The multi-player pursuit–evasion game is an important tool to deal with the maneuver decision problem arising in the cooperative control of multi-agent systems (Bopardikar et al., 2009, Ding et al., 2010, Ramana and Kothari, 2015), especially in confrontational circumstances (D’Andrea and Murray, 2003, Ge et al., 2008, Huang et al., 2015, Isaacs, 1965, Kraska and Rzymowski, 2011). In many practical applications, agents are required to assist other agents in completing confrontation tasks such as an interceptor defending an asset against an intruder (Li & Cruz, 2011), a torpedo safeguarding a naval ship against a submarine (Boyell, 1976), and a bodyguard protecting a potential victim against a bandit (Rusnak, 2005). The common feature of these application scenarios is that there are three players – Target, Attacker, and Defender – and this is known as a Target–Attacker–Defender (TAD) game.

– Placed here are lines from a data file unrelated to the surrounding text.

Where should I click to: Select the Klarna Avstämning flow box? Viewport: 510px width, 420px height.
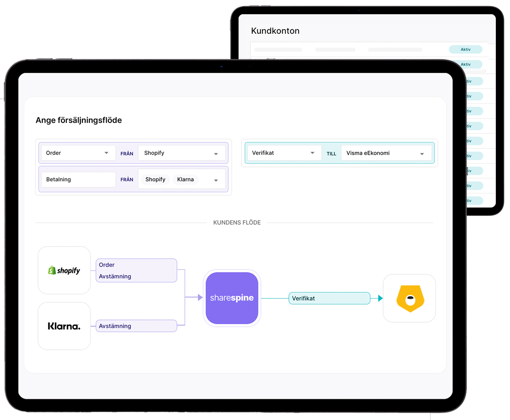tap(136, 326)
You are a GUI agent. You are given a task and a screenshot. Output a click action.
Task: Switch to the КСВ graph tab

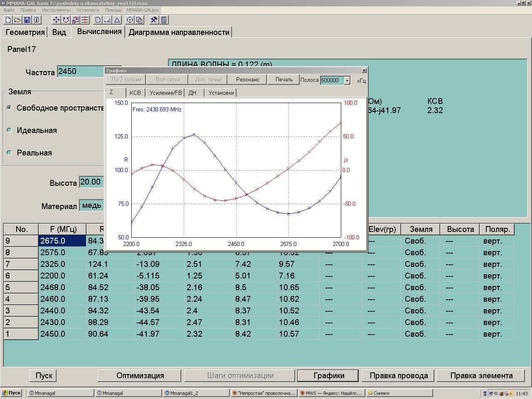(x=135, y=93)
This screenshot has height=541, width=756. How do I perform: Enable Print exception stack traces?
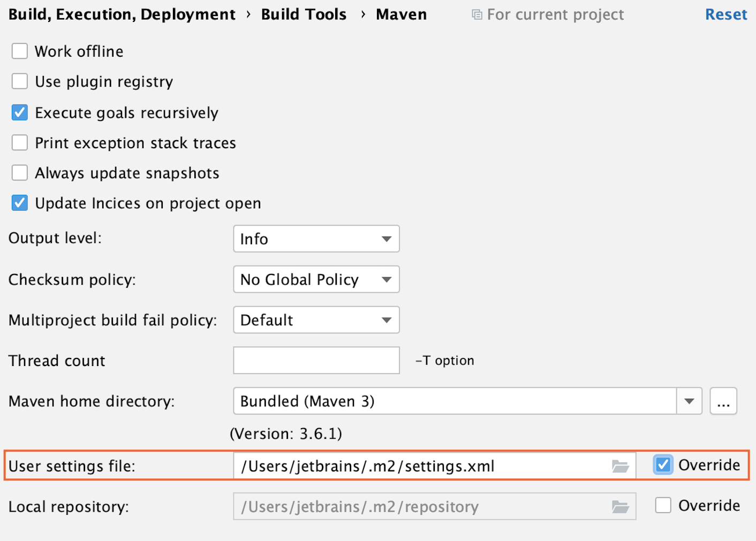[x=19, y=142]
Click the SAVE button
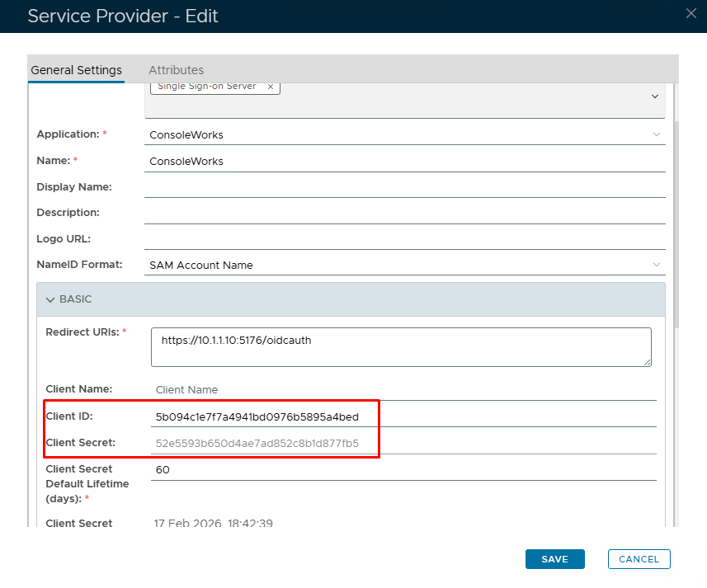 pos(554,559)
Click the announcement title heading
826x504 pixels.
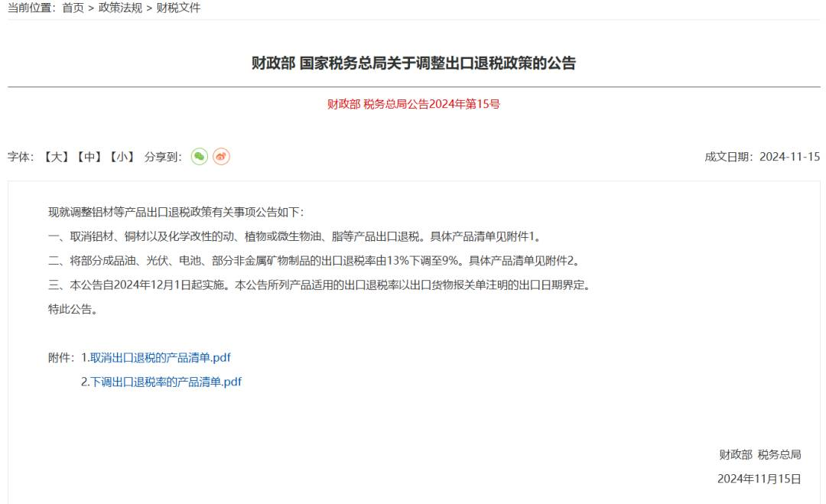click(414, 63)
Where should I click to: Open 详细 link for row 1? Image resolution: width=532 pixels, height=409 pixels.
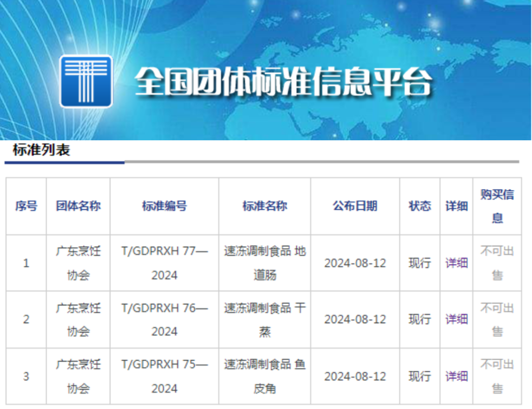pos(456,263)
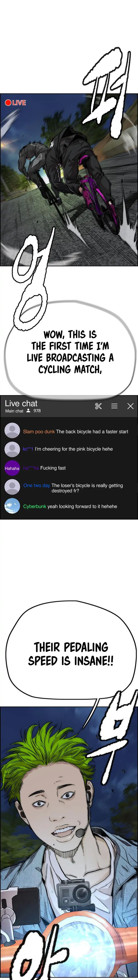Click the red LIVE indicator badge

coord(15,103)
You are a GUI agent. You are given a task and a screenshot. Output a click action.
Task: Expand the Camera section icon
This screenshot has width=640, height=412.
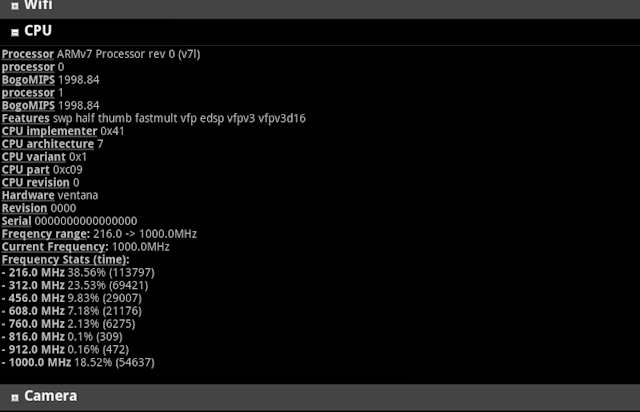pos(15,397)
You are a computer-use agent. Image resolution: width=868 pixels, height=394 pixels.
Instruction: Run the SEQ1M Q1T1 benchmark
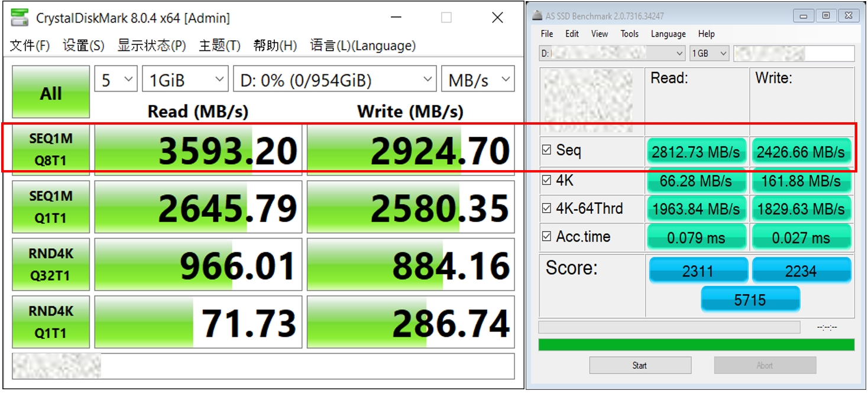[51, 207]

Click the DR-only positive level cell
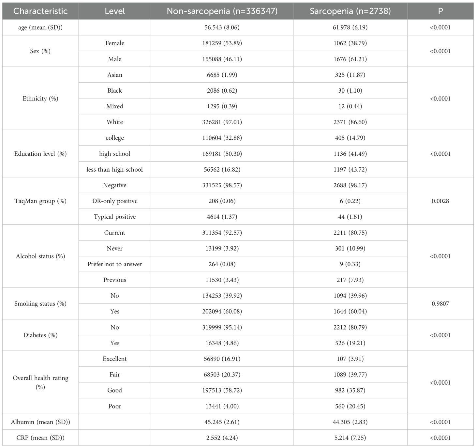(x=114, y=201)
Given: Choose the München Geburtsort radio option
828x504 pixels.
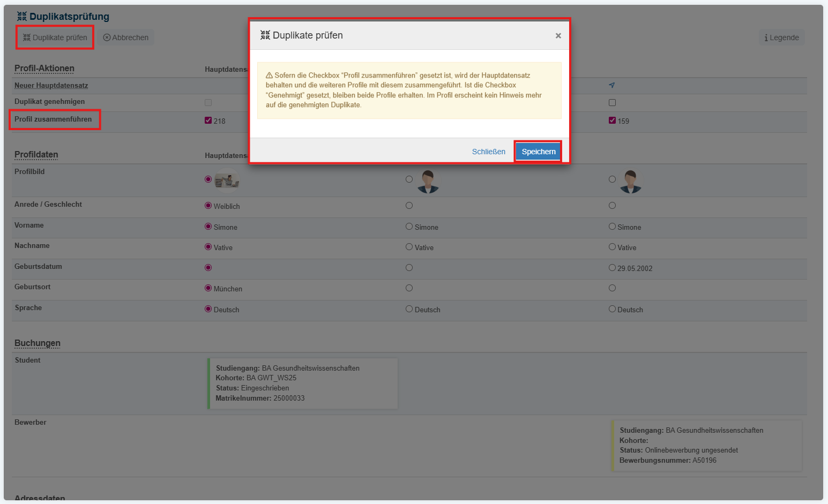Looking at the screenshot, I should tap(208, 288).
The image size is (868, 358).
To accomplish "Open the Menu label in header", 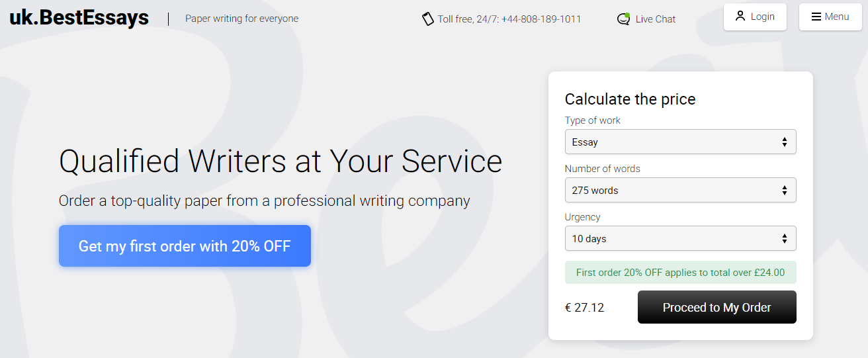I will (x=837, y=17).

In a TAD game, the Attacker aims to capture the Target, while avoiding being captured by the Defender, and the Defender tries to defend the Target from being captured by the Attacker, while trying to capture the Attacker at an opportune moment. In other words, the Target and Defender cooperate in a team, and the Attacker is on the opposite side. This study, which focuses on solving such a TAD game, differs from conventional pursuit–evasion games because the players’ roles have changed. The task of the players is not merely to chase or to escape; the Attacker also needs to escape from the Defender. Meanwhile, the Target must cooperate with the Defender in addition to escaping from the Attacker. Moreover, the Defender cooperates with the Target to prevent the Attacker from achieving his or her goal. These changes in the players’ roles make it more difficult to solve the TAD problem.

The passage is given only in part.